Sublingual Atropine Sulfate Use for Sialorrhea in Pediatric Patients

1  Department of Pediatric Intensive Care, Ankara University Medical Faculty, Ankara, Turkey
,
Tanıl Kendirli
1  Department of Pediatric Intensive Care, Ankara University Medical Faculty, Ankara, Turkey
,
Oktay Perk
1  Department of Pediatric Intensive Care, Ankara University Medical Faculty, Ankara, Turkey
,
2  Department of Pediatric Neurology, Ankara University Medical Faculty, Ankara, Turkey
,
Gökçen Öz Tunçer
2  Department of Pediatric Neurology, Ankara University Medical Faculty, Ankara, Turkey
,
Serap Teber
2  Department of Pediatric Neurology, Ankara University Medical Faculty, Ankara, Turkey
,
Nazan Çobanoğlu
3  Department of Pediatric Pulmonology, Ankara University Medical Faculty, Ankara, Turkey
› Author Affiliations
Funding None.
Further Information

Publication History

09 December 2019

16 February 2020

Publication Date:
07 April 2020 (online)

Abstract

Sialorrhea is a frequent problem and may lead to aspiration in patients with swallowing dysfunction.

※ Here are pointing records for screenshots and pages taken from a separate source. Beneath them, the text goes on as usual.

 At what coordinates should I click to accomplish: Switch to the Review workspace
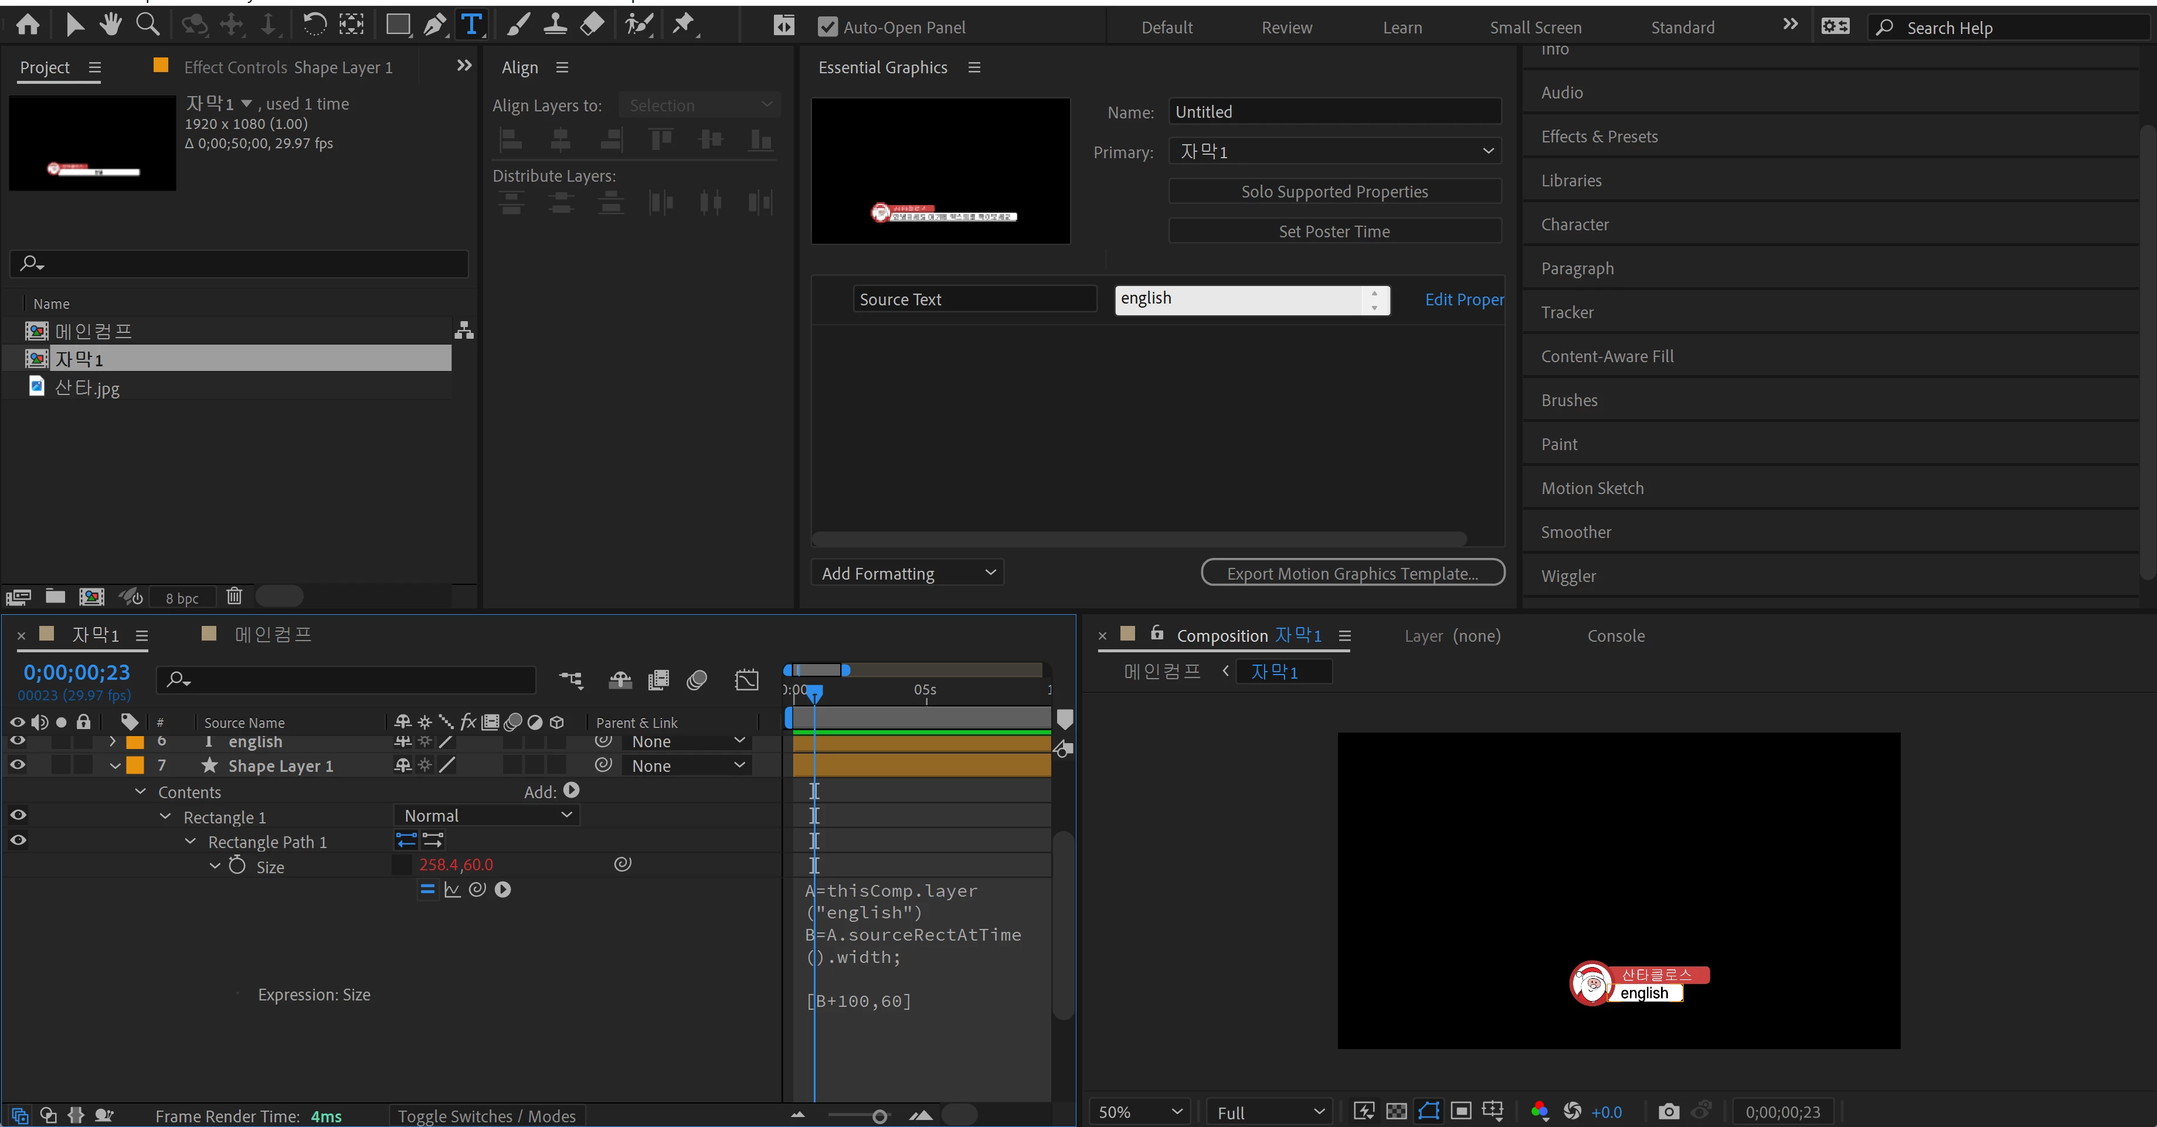pyautogui.click(x=1286, y=28)
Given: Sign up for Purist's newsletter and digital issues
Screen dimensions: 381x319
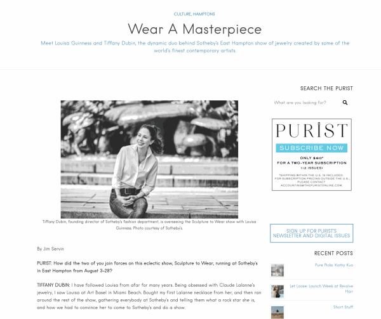Looking at the screenshot, I should tap(312, 233).
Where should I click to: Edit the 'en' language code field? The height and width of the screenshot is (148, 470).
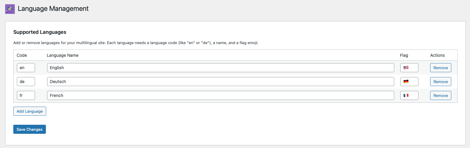(x=26, y=68)
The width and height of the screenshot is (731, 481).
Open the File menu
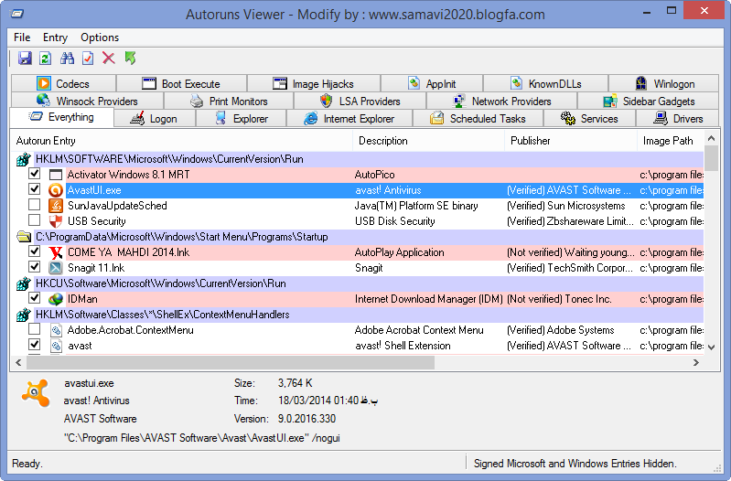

We aimed to assess the effectiveness and safety of sublingual atropine sulfate treatment in pediatric patients with sialorrhea. The medical records of patients who had received sublingual atropine sulfate between January 2015 and January 2016 were reviewed retrospectively. The demographic properties, diagnosis, invasive or noninvasive mechanical ventilation need, and the presence of tracheotomy were assessed. Response rates to sublingual atropine were measured using the Teacher Drooling Scale (TDS). Pre and post-treatment drooling scores were compared. Atropine sulfate ampoule was administered at 20 µg/kg/dose. Minimum dose was 0.25 mg, while maximum dose was 0.03 mg/kg.Thirty-five pediatric patients with sialorrhea who had received sublingual atropine sulfate were identified; however, TDS scores had been recorded in only 20 of them. The median age of the patients was 25 months (3–78 months; 7 girls, 13 boys). Sixteen (80%) patients were on invasive mechanical ventilation and seven (30%) had tracheotomy. Nineteen patients had a neurodevelopmental disorder and only one patient had oral and esophageal lesions due to corrosive material intake. The median TDS score prior to sublingual atropine sulfate treatment was 5, and it decreased to 3 on the second day of treatment, a change that was statistically significant (p < 0.001). No side effects were observed. Sublingual atropine sulfate is safe and effective in the short-term treatment of sialorrhea; however, randomized placebo controlled and long-term follow-up studies are necessary.

Ethical Approval

The hospital's Ethics Review Board, considering a retrospective study, waived the need for patient consent for the study.